In the mini-game at your desk, you have to direct some nodes to fulfil the milestones set by your employer. You’re required to drag these simple shapes into a linear movement to reach your goal. I’m don’t want to over complicate something simple like I’m wont to do, but that’s sort of what it is and reminds me of the adrenaline rush one gets from using a spreadsheet. It’s not bad, but in a game that I find stunning throughout, this was the nail that stuck out most and dragged just a tiny bit more than I had hoped. That said, the game is relatively brief, so I suppose it’s good to be in the action for as long as possible, right?
Mosaic is an intelligent game and while the lack of interactive elements may put off some, I was there for the experience and thought-provoking material. Not all things can be defined in black and white and that extra level of ambiguity is the catalyst that fires the story from my perspective. It was only the computer sections that gave an indication of what the controls are – everything else you need to work out yourself. It’s not hard though, to be fair. It’s more about the experience.
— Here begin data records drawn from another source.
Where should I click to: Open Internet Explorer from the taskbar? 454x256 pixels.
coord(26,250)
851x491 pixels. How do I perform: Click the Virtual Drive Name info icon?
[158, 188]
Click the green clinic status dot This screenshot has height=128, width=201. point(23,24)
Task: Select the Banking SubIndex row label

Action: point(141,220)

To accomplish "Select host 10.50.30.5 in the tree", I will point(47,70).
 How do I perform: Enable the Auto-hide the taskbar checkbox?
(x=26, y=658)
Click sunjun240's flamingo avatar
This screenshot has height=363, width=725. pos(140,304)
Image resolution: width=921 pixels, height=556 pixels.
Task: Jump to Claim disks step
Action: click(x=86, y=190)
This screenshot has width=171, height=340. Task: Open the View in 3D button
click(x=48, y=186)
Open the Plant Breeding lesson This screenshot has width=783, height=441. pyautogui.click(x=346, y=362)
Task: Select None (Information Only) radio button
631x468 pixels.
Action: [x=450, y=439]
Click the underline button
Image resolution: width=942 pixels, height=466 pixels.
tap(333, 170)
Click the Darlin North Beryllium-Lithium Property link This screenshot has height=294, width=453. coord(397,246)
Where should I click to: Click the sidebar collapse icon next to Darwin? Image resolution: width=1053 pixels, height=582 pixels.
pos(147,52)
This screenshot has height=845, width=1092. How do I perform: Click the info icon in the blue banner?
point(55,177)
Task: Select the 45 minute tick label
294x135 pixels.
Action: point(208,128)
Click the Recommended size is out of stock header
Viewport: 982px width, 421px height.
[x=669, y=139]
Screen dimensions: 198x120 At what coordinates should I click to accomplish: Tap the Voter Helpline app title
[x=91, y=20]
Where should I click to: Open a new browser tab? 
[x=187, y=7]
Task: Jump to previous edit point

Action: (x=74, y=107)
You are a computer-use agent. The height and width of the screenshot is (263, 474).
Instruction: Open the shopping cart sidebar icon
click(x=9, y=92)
As I tend to repeat myself, I like meaningful narratives that I can take away with me outside of the game – much like a decent film. While a dick and fart joke go the distance with me, I adore ambiguity, not so that it’s absolute lunacy, but enough where I can fill in the blanks with what I feel fits. Even if nobody else feels that way, it’s good not to have a right and wrong response as the be-all and end-all. In summary, I’d say that the narrative is a fraction more mainstream than a typical David Lynch film, let balancing the lucid elements well.